→ **Problem description**
Filter the listing below, please, and copy only the lines with the word "volkswagenstiftung".

→ **Data for this exercise**
##########

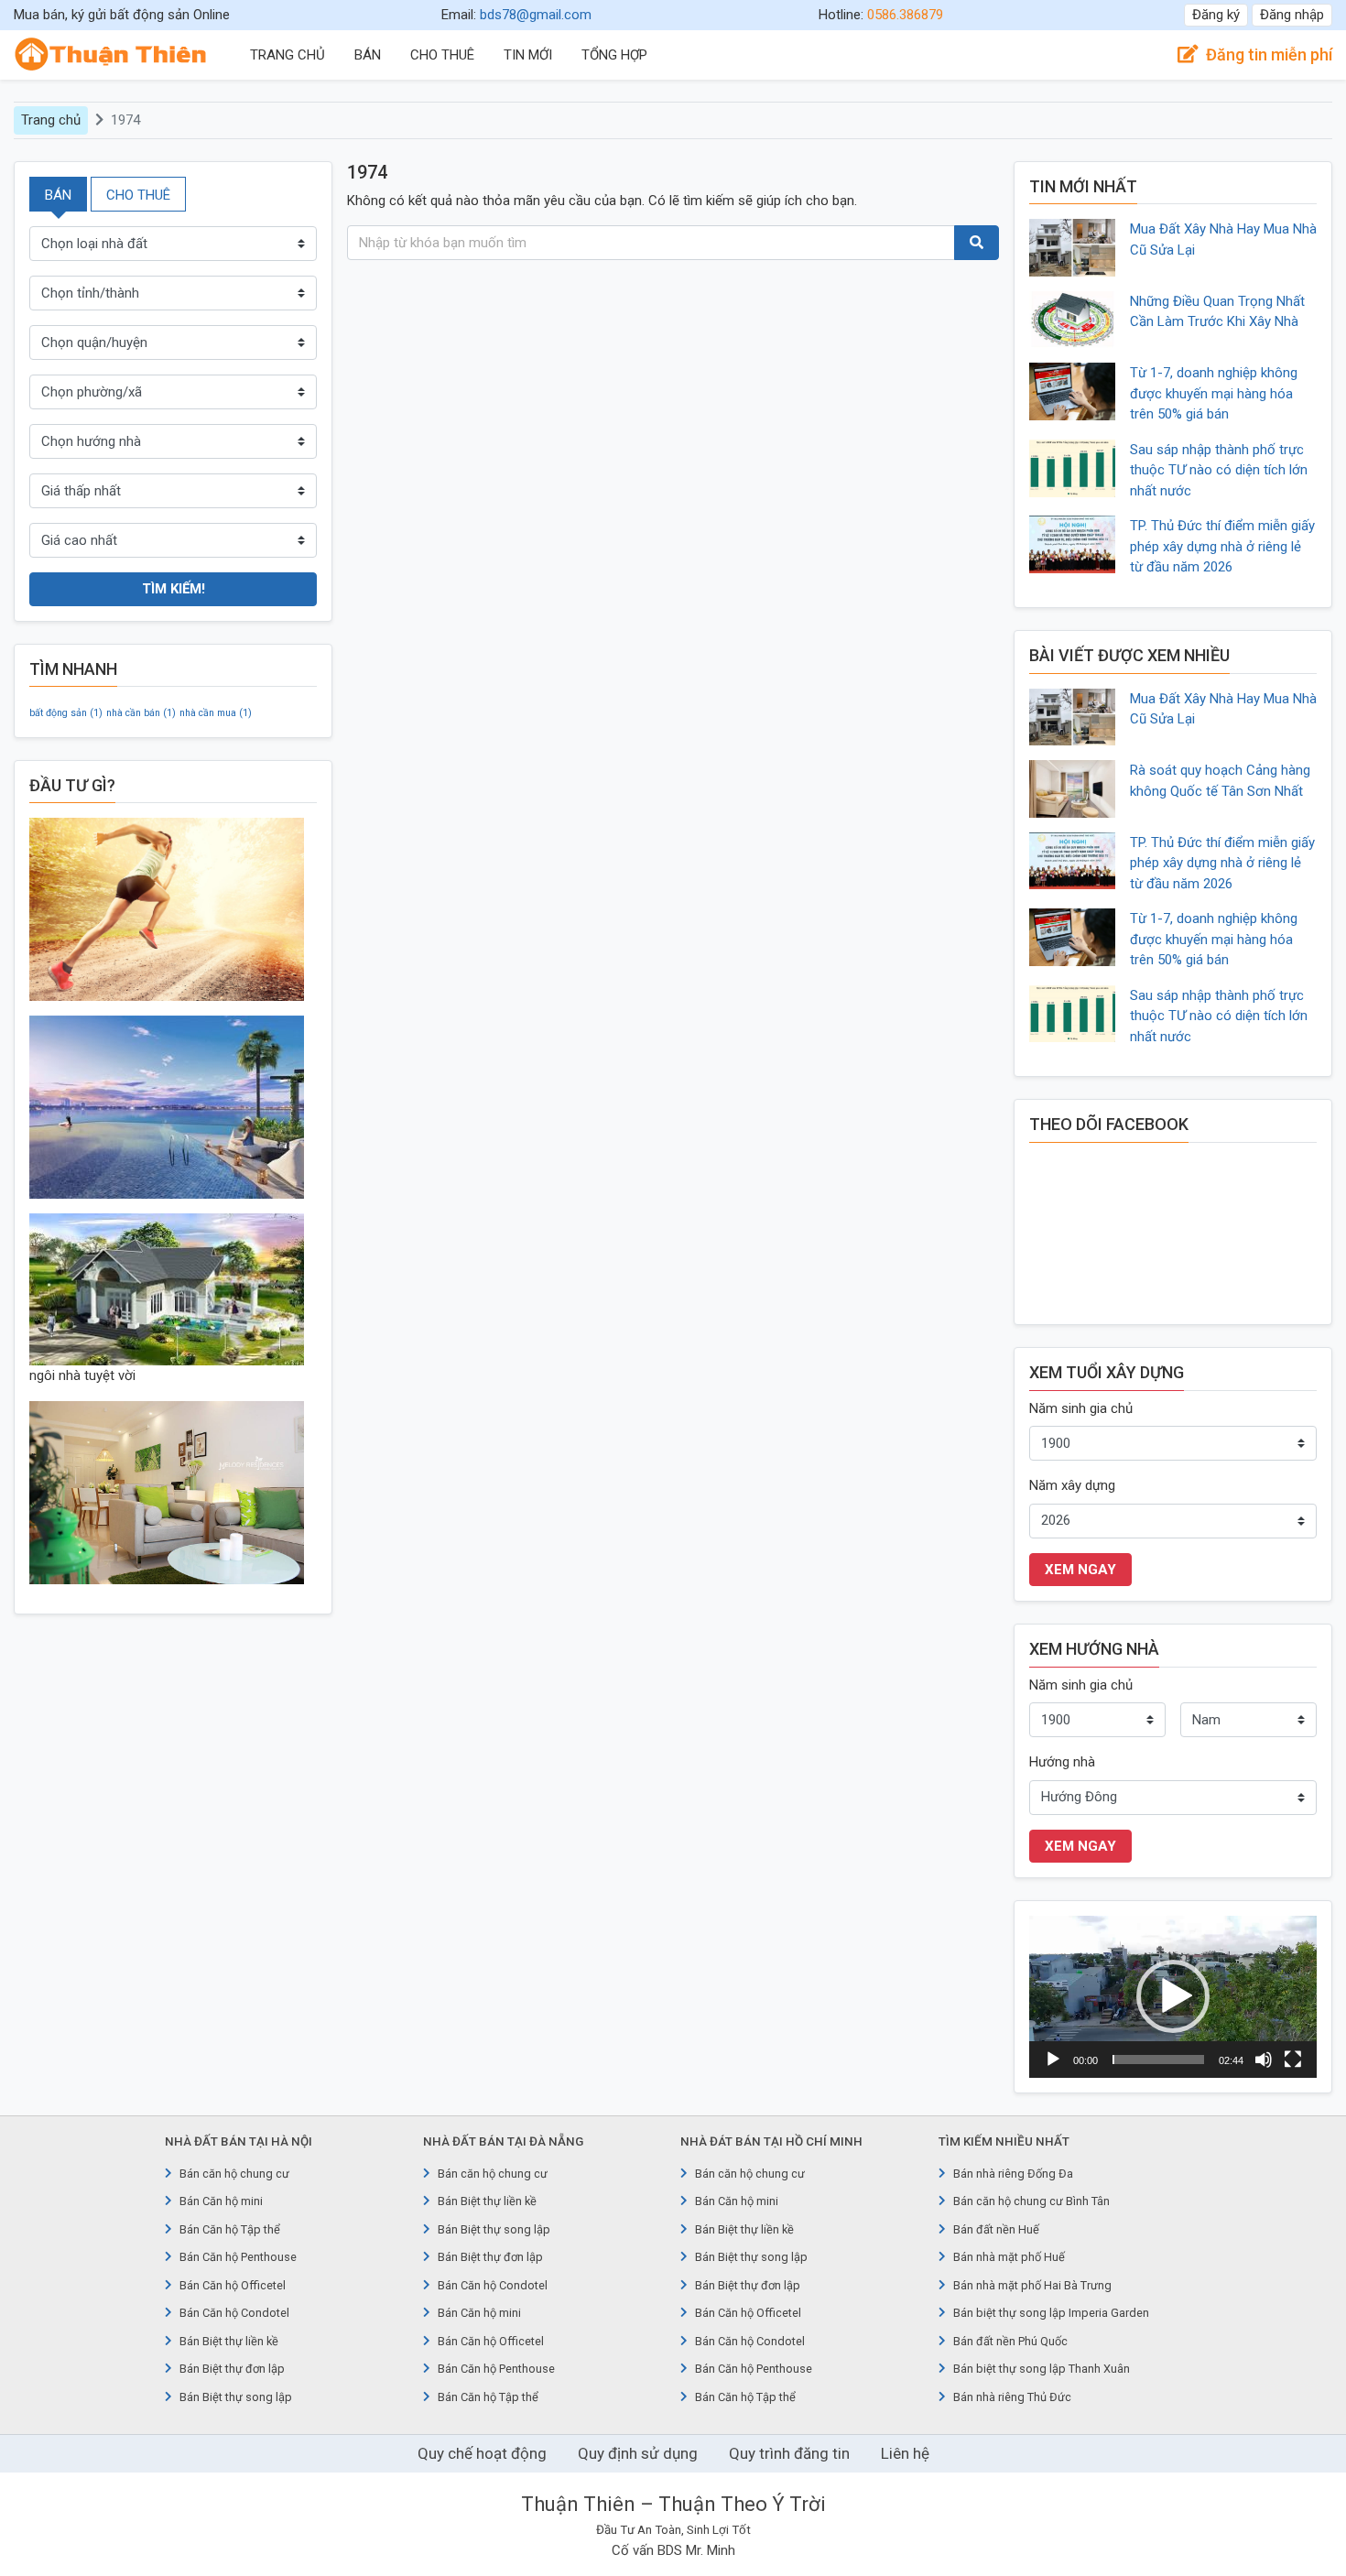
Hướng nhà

##########

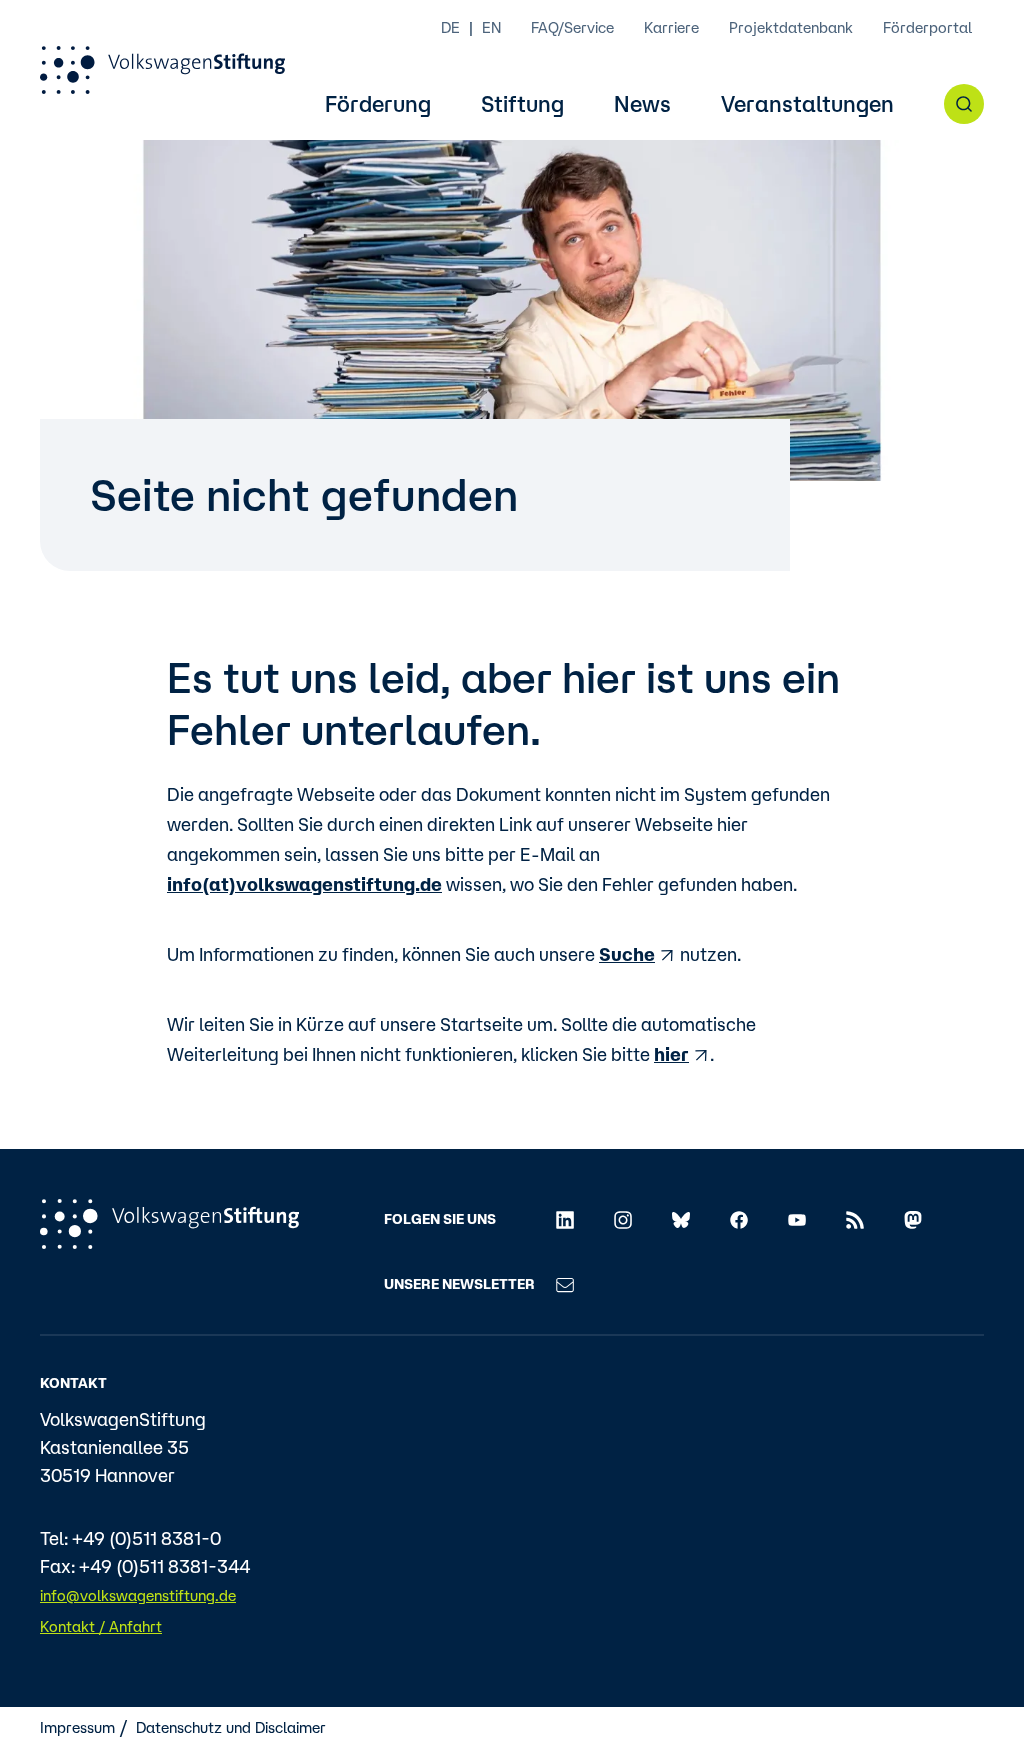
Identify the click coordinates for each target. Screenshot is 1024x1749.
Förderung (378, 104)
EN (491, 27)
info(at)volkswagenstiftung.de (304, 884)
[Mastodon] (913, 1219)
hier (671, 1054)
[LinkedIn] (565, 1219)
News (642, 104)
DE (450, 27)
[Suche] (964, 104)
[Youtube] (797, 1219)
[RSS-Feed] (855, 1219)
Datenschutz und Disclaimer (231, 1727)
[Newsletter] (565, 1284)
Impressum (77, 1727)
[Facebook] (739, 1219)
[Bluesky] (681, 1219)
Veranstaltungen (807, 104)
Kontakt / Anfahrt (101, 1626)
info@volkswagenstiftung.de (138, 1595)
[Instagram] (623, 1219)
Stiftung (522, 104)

##########

→ **Result of the task**
info(at)volkswagenstiftung.de (304, 884)
info@volkswagenstiftung.de (138, 1595)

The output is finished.